Twelve Minutes is SO SMART in the sense that it seems like every little action you take has an appropriate reaction – as if the solo developer (!) Luis Antonio thought of AAAALLL of the different ways players could manipulate the environment. Some spoiler-free examples:
- I thought I was simply doin’ my Britt thang of hoarding items by picking up glassware in the apartment, but this simple action can have major repercussions depending on how many you pick up and when you pick them up.
- At one point I started eating dessert without my wife and she called me out. And, uh, got really pissed and wouldn’t talk to me. I pissed her off a lot in my playtime, actually.
I kept a running note on my phone of all of the different scenarios I tried. Whenever I would get an idea, like, “Hey next time I’ll try putting X item over on Y before my wife gets to Z and let’s see if that gets me the result I’m looking for.” You really can play around with this environment. And if you want to, you can intentionally fuck up just to see what will happen.
More about the loops themselves: So let’s say you’ve gone through a loop and perhaps you discovered some new, important information about…y’know, the lighthearted accusation being thrown around about your wife being a murderer. But let’s say you royally piss off your wife and she storms off, and now you’re up Shit Creek without a paddle – you can’t talk to her anymore. SHE LEFT YOUR ASS.

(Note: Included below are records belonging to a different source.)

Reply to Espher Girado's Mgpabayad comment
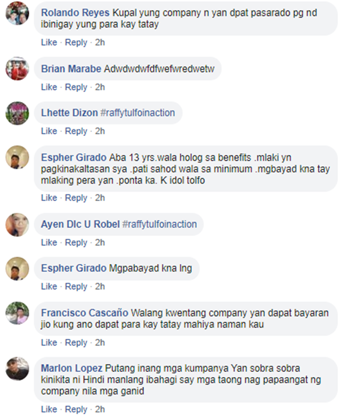355x419 pixels. pyautogui.click(x=76, y=286)
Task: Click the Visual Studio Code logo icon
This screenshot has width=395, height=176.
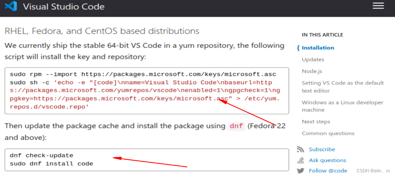Action: 11,6
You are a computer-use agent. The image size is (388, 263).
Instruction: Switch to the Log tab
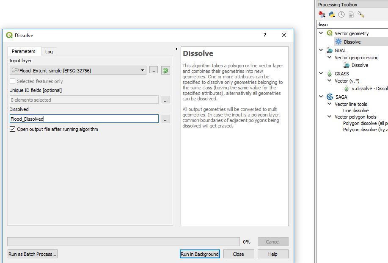click(49, 52)
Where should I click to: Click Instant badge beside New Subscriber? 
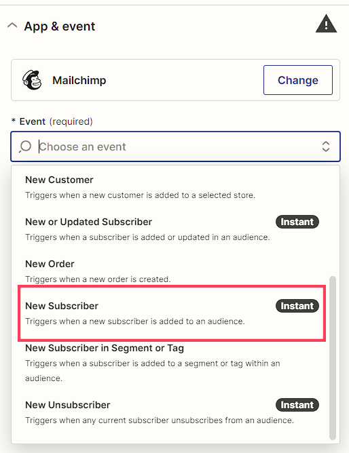[x=297, y=306]
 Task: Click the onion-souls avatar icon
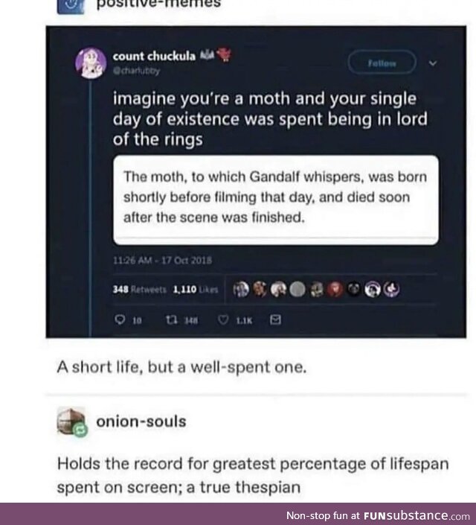tap(71, 422)
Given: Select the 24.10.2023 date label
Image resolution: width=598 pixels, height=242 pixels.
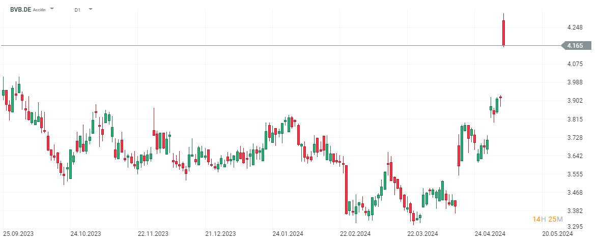Looking at the screenshot, I should pyautogui.click(x=86, y=234).
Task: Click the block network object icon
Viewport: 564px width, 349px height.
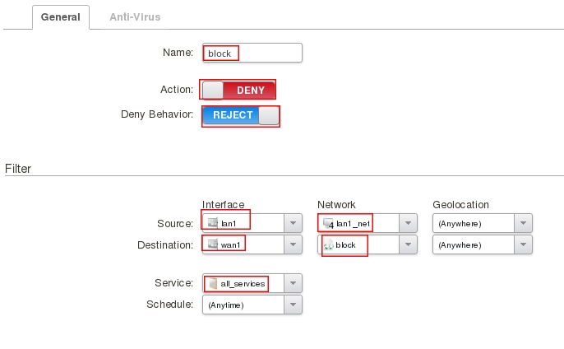Action: click(x=328, y=245)
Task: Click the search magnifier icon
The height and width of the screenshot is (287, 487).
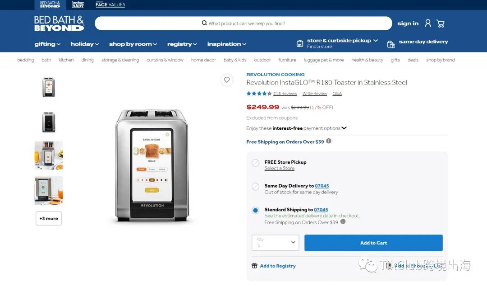Action: (x=204, y=23)
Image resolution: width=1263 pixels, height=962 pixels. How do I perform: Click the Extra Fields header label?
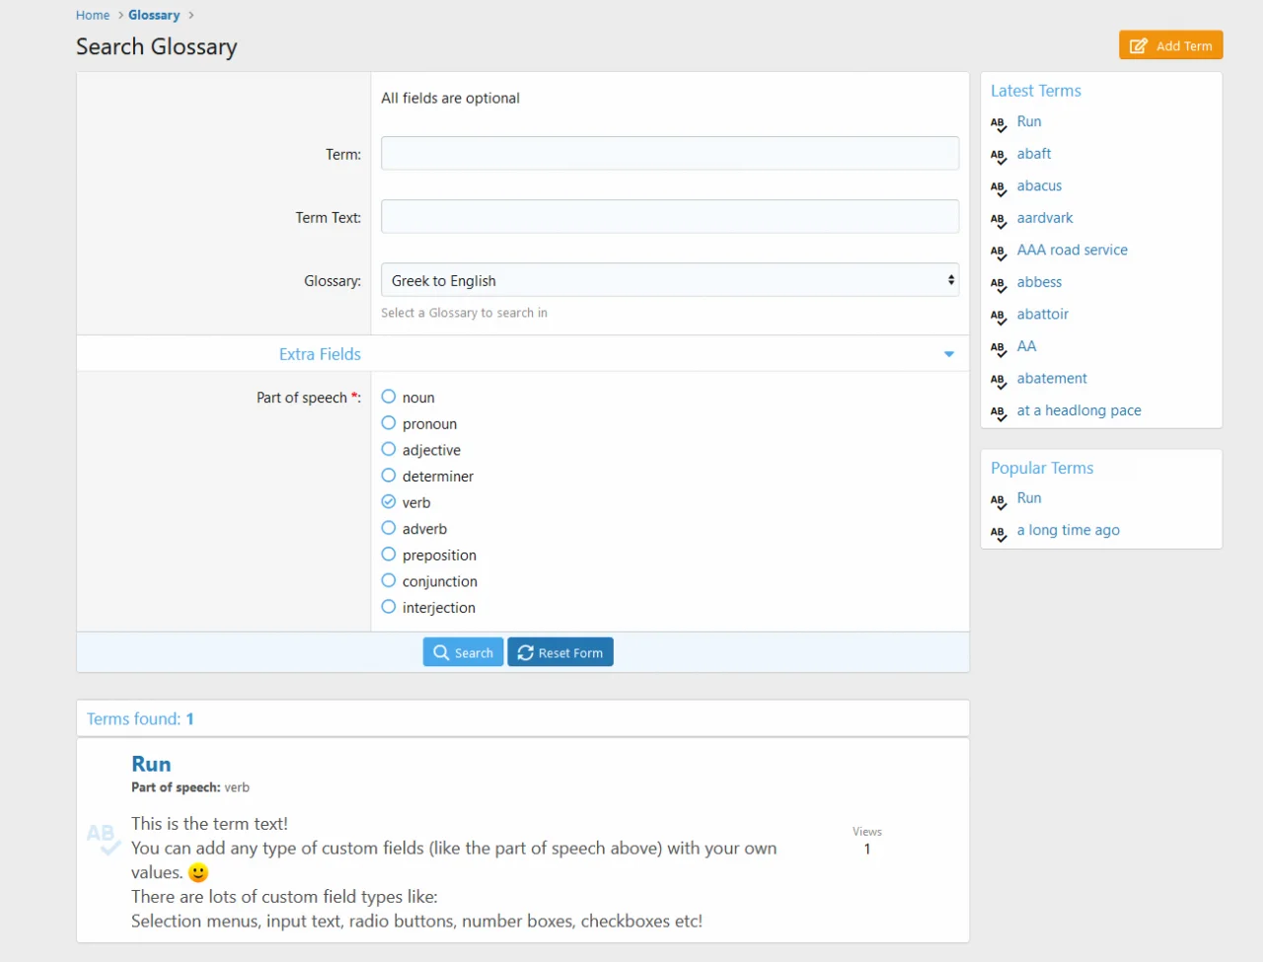click(x=320, y=354)
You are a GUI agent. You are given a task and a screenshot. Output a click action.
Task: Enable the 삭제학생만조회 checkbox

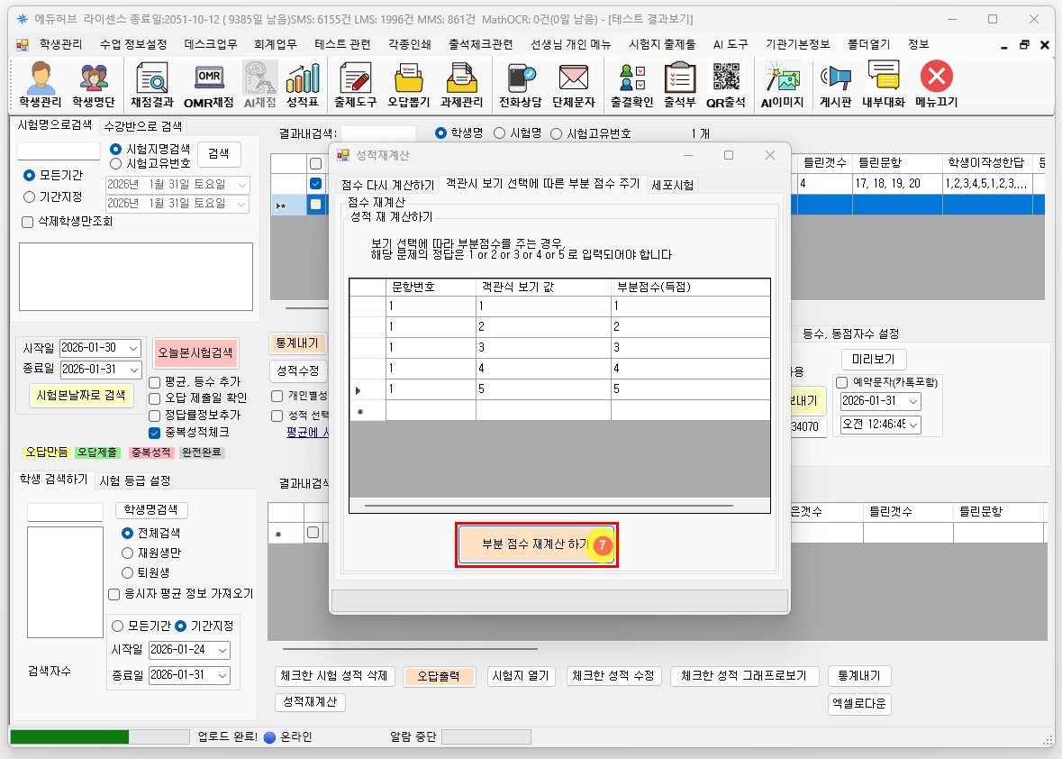pyautogui.click(x=26, y=222)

Well good job, friend, ya done fucked up. But you don’t have to wait for the loop to continue playing out – you can waltz right back through your front door to reset the loop. The fun twist here is that the main character retains all knowledge learned from previous loops. This means you won’t have to go through all of the grunt work every time you start over a loop. Granted, at times you will need to repeat a few sentences here and there, but there’s a handy fast forward option at your disposal.
There were only a few times when I felt like I was really, truly stuck while playing Twelve Minutes, which should be music to the ears of anyone who lacks familiarity with adventure games such as yours truly. It’s also worth noting that there is NO hint system in Twelve Minutes. The characters will sometimes babble an obscure hint in passing dialogue, but that’s as much help as you’re getting from the game.

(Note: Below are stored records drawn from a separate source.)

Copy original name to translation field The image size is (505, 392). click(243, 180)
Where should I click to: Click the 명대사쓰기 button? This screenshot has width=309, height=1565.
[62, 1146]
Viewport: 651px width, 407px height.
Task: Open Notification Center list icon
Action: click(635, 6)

During the few occasions when I was stumped I never wanted to give up. One night I went to bed stuck on a puzzle, and while feeding my kid at 4am – EUREKA – I came up with the solution. I want to emphasize that I never felt overwhelmed with options and possible solutions. Y’know when you’re playing an adventure game and you have, like, a million things in your inventory and you don’t even know where to begin? You won’t have to worry about that here.
Also worth noting, and this is a tricky thing to balance in this type of game: there were a few moments when I became frustrated because I felt like there was just no common sense between the characters. I mean, if I knew Mr. Sketchy-Pants McDetectiveson was going to be pounding on my door in five minutes, you best believe I’d have a fucking cavalry waiting for him by the time he showed up. But we can only play with the cards we’ve been dealt, and when you do figure out the solution the game is demanding it’s a fun lil’ rush.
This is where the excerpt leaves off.